▶ **What to work on**: In the records below, find the line holding "Ujung Genteng (340, 2128)" and the line holding "Austria (386, 2045)". Set down both, with every line between them, exactly.

[[ Dataset entries open ]]

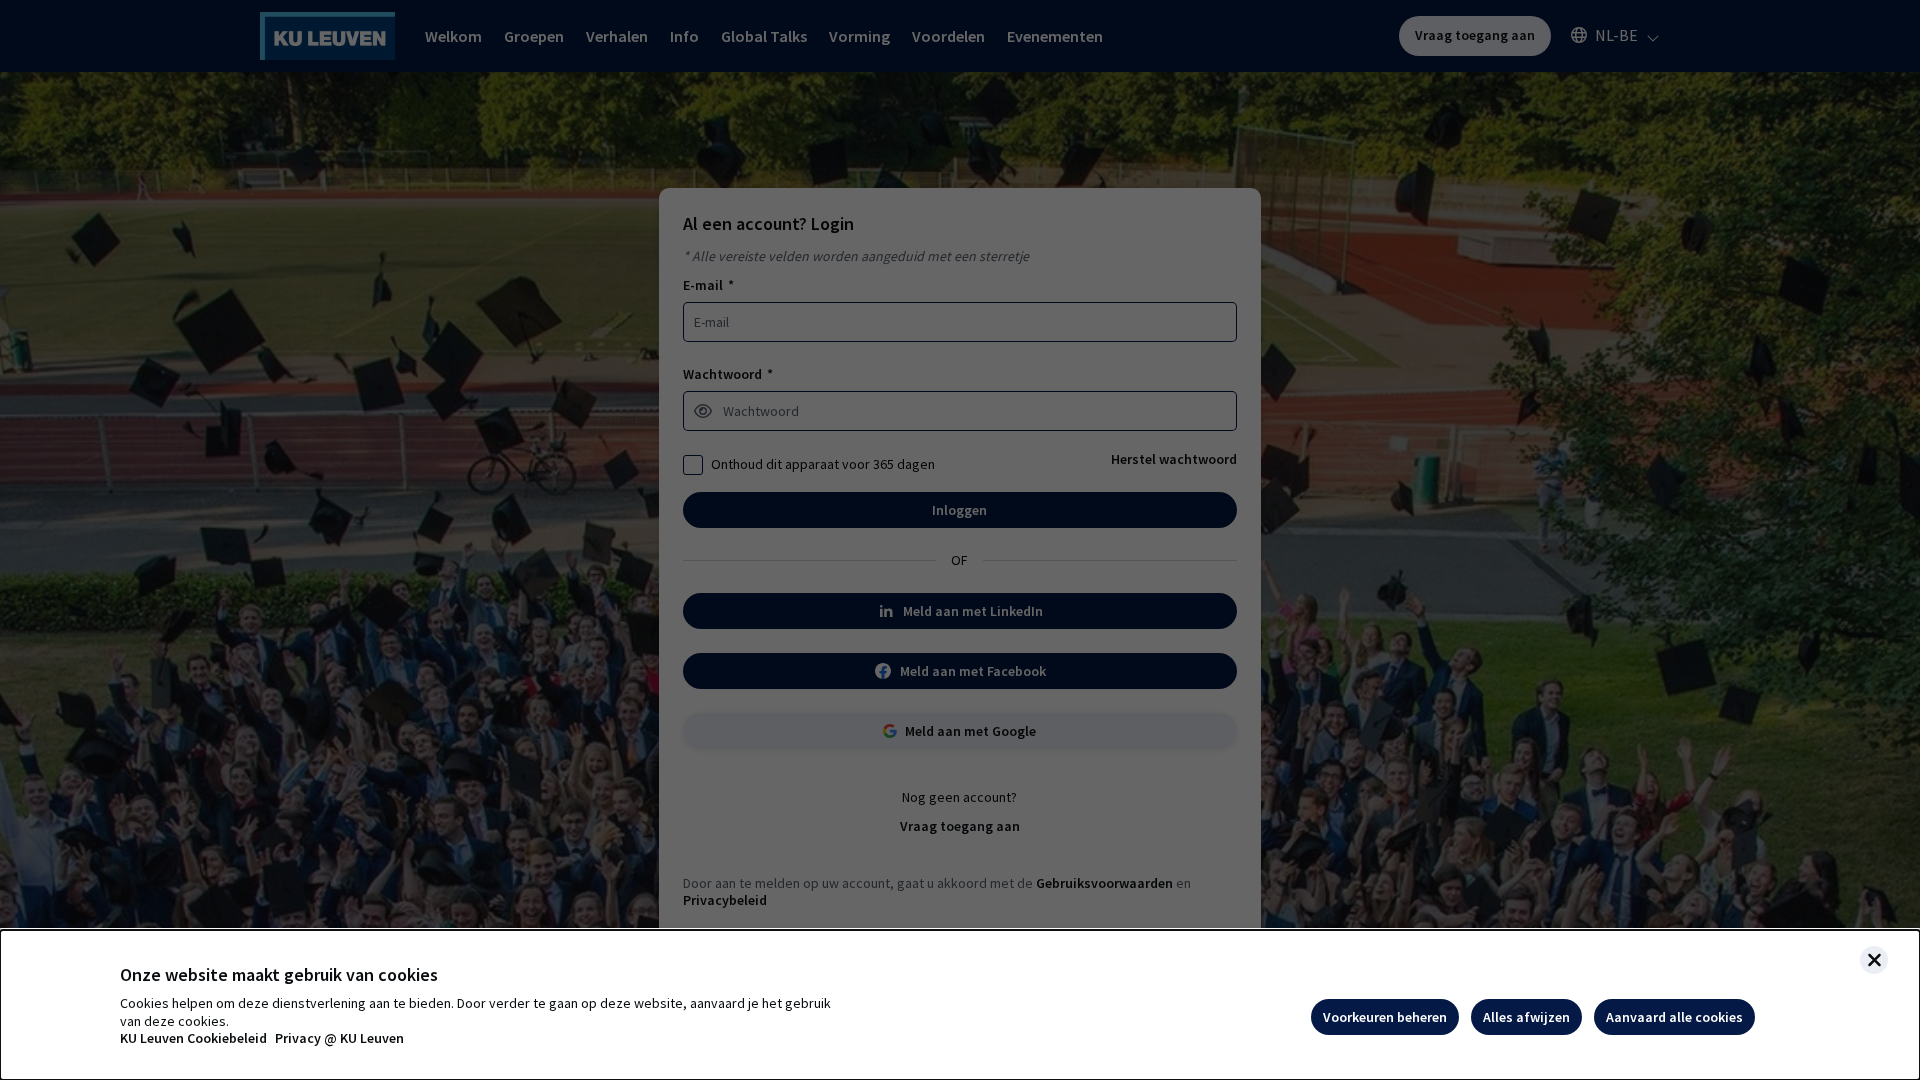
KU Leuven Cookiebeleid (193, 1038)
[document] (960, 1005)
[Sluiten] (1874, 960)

[[ Dataset entries closed ]]
[[ Dataset entries open ]]

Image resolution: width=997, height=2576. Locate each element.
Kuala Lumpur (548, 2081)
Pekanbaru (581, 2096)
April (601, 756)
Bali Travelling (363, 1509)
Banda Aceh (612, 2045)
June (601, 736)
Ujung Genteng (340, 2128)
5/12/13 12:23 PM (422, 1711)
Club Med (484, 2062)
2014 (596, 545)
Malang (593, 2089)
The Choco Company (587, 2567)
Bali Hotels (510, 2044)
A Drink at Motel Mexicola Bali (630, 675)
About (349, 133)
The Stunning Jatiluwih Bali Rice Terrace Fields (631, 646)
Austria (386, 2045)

[[ Dataset entries closed ]]

▶ **Answer for the task**:
Ujung Genteng (340, 2128)
5/12/13 12:23 PM (422, 1711)
Club Med (484, 2062)
2014 (596, 545)
Malang (593, 2089)
The Choco Company (587, 2567)
Bali Hotels (510, 2044)
A Drink at Motel Mexicola Bali (630, 675)
About (349, 133)
The Stunning Jatiluwih Bali Rice Terrace Fields (631, 646)
Austria (386, 2045)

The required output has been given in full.